The Los Angeles auto show opens later this week, with the covers coming off fleets of future vehicles. But we’re already able to see part of the show buzz, in the entries for the annual Design Challenge.

This year, manufacturers are presenting their visions for the highway patrol vehicles of the future. And while the chosen year is not far away – 2020 – the designs are closer to sci-fi set millennia from now than anything on the roads today.

General Motors – which has a rebadged Holden Caprice as a real-world future US police car  – has drawn on its latest electric-hybrid drivetrain for the Volt Squad.

A three-vehicle unit built around the core principles of “observe, pursue and engage”, the squad uses a van, a streamlined pursuit car and an airborne bike to hunt and collar the baddies.

Subaru has set their entry in the tropical paradise of Hawaii, with the SHARC (Subaru Highway Automated Response Concept) patrol vehicles able to be operated autonomously.

Despite their unmanned ability, Subaru designers have optioned the vehicles with a range of future-uniformed police – looking more like a badly rewarmed Village People than anything dreamed up for 60’s hit Hawaii Five-0. Book ‘em, Danno. Fashion murder one.

Honda also turned to retro police action with vehicles for the future “CHiPs” – California Highway Patrol for those of us who don’t live there or are thankfully too young to remember THAT cheese-toasted 70s show.

The CHiPs 2025 Traffic Crawler is designed to enforce the rules in a predicted California traffic boom fed by zero-emissions, zero-driver vehicles. Honda describes the ungainly three-wheeled Crawler as combining “sporty mobility with the toughness to respond in severe traffic situations”.

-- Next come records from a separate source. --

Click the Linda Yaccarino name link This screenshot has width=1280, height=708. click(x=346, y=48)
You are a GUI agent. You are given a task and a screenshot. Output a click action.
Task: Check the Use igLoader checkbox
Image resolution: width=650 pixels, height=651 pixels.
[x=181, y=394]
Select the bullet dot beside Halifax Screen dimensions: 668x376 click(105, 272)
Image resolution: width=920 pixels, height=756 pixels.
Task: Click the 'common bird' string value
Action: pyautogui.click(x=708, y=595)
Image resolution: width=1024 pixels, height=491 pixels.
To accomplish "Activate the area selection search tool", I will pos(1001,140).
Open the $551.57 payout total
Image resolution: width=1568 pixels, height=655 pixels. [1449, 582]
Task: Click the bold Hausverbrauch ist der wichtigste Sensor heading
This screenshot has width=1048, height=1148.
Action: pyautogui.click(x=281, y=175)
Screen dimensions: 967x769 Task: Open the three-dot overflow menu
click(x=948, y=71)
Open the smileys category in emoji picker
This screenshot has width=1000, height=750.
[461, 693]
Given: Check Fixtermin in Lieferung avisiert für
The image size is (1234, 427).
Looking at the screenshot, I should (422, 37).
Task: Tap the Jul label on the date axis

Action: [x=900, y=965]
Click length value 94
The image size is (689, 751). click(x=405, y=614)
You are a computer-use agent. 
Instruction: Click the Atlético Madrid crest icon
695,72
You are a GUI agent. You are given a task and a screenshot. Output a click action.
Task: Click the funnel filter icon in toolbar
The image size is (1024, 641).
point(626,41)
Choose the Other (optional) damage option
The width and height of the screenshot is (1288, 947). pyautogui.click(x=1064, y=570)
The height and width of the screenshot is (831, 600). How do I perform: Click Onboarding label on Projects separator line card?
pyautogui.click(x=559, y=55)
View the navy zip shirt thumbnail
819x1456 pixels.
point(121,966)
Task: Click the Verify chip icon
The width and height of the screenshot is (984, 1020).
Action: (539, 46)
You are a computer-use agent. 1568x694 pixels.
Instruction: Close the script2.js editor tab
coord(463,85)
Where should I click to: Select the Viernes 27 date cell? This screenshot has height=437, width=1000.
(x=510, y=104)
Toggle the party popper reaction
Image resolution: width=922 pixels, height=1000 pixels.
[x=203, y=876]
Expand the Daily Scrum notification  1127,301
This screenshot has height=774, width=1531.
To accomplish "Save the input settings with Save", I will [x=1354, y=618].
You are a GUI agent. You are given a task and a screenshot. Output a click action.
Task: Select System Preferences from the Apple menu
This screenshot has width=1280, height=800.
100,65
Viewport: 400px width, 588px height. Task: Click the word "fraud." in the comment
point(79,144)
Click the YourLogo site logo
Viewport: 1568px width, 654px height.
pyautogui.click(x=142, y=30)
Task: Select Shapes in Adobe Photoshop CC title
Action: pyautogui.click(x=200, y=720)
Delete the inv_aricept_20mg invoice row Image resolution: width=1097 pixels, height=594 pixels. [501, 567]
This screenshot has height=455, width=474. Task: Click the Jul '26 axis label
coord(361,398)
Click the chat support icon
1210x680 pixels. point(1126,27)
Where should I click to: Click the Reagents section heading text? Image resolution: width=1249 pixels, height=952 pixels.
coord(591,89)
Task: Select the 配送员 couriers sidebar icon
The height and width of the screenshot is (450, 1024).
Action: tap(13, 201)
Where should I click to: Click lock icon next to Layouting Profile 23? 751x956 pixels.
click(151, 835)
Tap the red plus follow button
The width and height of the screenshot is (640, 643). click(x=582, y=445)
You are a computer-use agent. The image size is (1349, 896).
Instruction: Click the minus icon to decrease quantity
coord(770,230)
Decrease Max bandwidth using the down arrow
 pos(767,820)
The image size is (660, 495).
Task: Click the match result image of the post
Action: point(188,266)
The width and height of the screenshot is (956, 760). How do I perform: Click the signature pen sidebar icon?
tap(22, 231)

This hints that Honda suspects green, driverless vehicles will be no less accident-prone or confused than the sleepy commuters of today. Honda’s CHP Drone Squad is a paired combo – punk van and motorcycle – that work in tandem, with the van able to control the two-wheeler as a riderless drone when needed.

Judge Dredd would be horrified at manoeuvring his bike from the comfort of the van’s command point, but it’s possible his summary capital punishments are off the future charge sheet menu. 

BMW has also droned on with the E-Patrol – a two-seater mothership with a trio of wheeled or airborne drones to deploy, either remotely or with the drone operator hitching a joyride while the main vehicle’s driver follows. Bound to reverse the classic battle over who commands the car keys in every buddy-cop flick.

Mercedes-Benz has taken a mild path, entering a police-livery version of the Ener-G-Force concept they will unveil in the metal at the show. It looks futuristic enough at first glance, but under that Bladerunner skin it’s simply the latest rework of the G-Wagen that first appeared in 1979 and still soldiers on in military forces around the globe 33 years later. Back to the future in Stuttgart.